I testified at the trial, as a fact witness, about all the times I have seen unattended New Jersey election machines. Some of the photos I published on this site were put into evidence.
Your conclusions are clearly founded, however, is an electronic voting machine more prone to falling prey to corrupt elections than paper ballots are? It seems to me that similar points could easily be made about the paper ballot system.
The main difference is that while yes, it is just as easy if not easier to cheat on paper ballots, there are two major factors in paper’s favour:
The security requirements for counting paper ballots are fairly well understood, having been in use for many decades. Boxes get sealed and bonded, and most steps are done with representatives of all interested parties present. Computer voting machines have been shown to have security problems outside of the way the people running elections normally think.
Tampering with a single box of paper ballots is easy; tampering with much more than that requires a conspiracy. Whereas with some voting machines, especially with ones that have wireless connections or can execute code off the flash cards, it would be possible for one person to make much wider changes to vote totals by affecting multiple machines.
It’s not so much that voting machines are more prone to being corrupted, as that the consequences of them being corrupted are possibly much broader, and also harder to prove or recover from.

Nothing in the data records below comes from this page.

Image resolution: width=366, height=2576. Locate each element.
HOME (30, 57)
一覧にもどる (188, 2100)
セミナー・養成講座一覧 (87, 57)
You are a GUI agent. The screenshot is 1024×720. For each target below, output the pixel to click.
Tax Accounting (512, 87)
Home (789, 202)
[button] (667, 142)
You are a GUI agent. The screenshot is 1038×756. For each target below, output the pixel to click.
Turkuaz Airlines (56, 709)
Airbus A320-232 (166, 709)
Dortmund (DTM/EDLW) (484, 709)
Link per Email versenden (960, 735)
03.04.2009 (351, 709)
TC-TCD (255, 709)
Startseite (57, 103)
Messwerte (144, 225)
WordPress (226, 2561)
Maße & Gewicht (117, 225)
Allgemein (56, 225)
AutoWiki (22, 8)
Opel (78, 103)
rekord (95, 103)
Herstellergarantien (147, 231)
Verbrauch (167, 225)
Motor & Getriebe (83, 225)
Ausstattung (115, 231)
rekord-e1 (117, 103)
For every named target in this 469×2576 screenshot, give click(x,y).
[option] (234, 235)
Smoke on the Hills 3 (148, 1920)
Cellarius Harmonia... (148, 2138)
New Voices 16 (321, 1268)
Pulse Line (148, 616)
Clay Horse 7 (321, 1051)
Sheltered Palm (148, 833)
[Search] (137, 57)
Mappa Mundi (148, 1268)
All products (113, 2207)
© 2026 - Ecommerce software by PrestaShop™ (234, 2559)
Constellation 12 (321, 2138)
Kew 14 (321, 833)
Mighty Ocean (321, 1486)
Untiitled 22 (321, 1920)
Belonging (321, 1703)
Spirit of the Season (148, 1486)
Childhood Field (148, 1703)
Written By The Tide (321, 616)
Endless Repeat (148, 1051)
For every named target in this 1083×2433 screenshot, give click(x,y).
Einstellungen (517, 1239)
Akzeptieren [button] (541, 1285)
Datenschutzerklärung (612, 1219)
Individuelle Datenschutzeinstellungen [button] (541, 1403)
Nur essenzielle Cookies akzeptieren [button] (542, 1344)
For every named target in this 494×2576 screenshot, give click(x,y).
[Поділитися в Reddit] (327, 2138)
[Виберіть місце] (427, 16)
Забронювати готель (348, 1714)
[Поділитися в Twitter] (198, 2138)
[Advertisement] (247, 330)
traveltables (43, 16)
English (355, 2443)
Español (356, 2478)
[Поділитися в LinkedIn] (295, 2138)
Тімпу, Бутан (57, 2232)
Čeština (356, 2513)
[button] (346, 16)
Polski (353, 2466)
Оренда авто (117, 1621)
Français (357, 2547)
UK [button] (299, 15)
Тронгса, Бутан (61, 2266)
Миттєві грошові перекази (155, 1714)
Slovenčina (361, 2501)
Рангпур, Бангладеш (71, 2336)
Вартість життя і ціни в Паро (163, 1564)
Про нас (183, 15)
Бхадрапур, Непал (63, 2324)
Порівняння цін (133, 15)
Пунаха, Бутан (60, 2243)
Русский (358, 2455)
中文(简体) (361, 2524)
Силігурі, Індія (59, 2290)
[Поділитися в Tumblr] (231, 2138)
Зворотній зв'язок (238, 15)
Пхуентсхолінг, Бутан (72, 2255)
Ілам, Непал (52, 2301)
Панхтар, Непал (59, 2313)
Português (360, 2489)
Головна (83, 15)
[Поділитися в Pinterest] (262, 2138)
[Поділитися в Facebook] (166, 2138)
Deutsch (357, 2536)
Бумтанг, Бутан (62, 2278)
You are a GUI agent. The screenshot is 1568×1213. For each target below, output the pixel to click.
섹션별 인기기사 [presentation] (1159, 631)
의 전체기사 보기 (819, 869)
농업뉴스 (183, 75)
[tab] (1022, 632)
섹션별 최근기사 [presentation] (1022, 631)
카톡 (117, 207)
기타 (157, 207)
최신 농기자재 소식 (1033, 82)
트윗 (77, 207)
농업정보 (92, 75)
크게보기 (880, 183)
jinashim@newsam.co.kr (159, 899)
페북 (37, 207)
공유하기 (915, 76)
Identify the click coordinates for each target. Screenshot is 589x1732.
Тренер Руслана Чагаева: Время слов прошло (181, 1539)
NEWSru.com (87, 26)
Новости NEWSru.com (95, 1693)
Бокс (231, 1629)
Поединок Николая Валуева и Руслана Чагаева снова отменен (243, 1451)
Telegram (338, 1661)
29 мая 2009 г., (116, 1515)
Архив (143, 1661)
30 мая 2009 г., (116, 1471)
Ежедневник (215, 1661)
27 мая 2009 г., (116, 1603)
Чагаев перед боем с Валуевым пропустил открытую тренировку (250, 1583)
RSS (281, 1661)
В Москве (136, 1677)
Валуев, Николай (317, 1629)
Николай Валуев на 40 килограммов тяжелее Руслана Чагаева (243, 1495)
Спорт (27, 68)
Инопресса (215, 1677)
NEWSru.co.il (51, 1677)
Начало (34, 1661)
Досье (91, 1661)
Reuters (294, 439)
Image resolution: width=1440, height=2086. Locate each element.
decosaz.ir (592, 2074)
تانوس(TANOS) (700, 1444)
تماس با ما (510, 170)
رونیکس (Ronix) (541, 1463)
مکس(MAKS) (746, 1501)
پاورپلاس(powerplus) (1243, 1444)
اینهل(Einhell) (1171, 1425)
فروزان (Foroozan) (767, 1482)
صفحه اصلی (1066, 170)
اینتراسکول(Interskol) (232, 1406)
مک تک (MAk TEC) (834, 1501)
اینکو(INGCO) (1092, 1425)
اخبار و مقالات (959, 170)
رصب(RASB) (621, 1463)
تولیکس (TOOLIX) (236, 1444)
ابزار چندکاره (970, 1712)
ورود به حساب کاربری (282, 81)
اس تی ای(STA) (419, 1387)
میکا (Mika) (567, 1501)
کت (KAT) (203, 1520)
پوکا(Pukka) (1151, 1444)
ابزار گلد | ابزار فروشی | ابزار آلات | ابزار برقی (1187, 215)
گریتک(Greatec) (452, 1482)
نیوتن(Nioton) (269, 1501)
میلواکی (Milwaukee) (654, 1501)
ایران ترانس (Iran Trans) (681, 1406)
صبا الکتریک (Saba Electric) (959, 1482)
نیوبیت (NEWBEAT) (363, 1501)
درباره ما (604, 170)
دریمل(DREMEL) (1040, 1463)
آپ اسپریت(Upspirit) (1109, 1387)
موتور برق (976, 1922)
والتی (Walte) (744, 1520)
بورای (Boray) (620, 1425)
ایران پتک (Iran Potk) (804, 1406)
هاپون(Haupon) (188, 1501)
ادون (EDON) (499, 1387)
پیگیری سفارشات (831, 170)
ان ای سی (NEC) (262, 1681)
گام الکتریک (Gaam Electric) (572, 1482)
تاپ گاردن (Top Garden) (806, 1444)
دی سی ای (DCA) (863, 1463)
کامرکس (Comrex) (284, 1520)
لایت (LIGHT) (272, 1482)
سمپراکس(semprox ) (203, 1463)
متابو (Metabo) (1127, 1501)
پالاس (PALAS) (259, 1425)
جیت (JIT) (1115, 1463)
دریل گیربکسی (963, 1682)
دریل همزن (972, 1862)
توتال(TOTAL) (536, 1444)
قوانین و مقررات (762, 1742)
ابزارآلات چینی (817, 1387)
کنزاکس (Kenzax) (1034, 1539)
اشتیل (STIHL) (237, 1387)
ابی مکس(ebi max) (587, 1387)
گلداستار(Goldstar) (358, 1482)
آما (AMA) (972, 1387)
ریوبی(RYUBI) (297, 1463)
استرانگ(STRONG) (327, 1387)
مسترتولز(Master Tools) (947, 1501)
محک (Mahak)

It’s not that computerized voting machines let you cheat. It’s that they let you cheat more, faster, and secretly.
Valid points Bryan.
As to your first point, I hope that we can overcome that pattern of thinking and expand to use technology in a secure manner even if it means that the people running elections have to think outside of their comfort zones to secure them. My hope is that in future technology can be embraced to expand our voter turnout from the ridiculously low numbers that we currently have in the US. Granted this form of electronic voting machine doesn’t necessarily help reach that goal, but I see it as a potential stepping stone.
To your second point, I see some validity there. However, I don’t see any reason to have network connections enabled on these machines. Also, it should be possible to go beyond the sealing system and come up with some better method of ensuring the voting machine is in a proper state. Maybe some sort of certified, secured ROM replacements that happen just as the machine goes into use.
Thanks for fighting for this Andrew. There are plenty of people who appreciate it.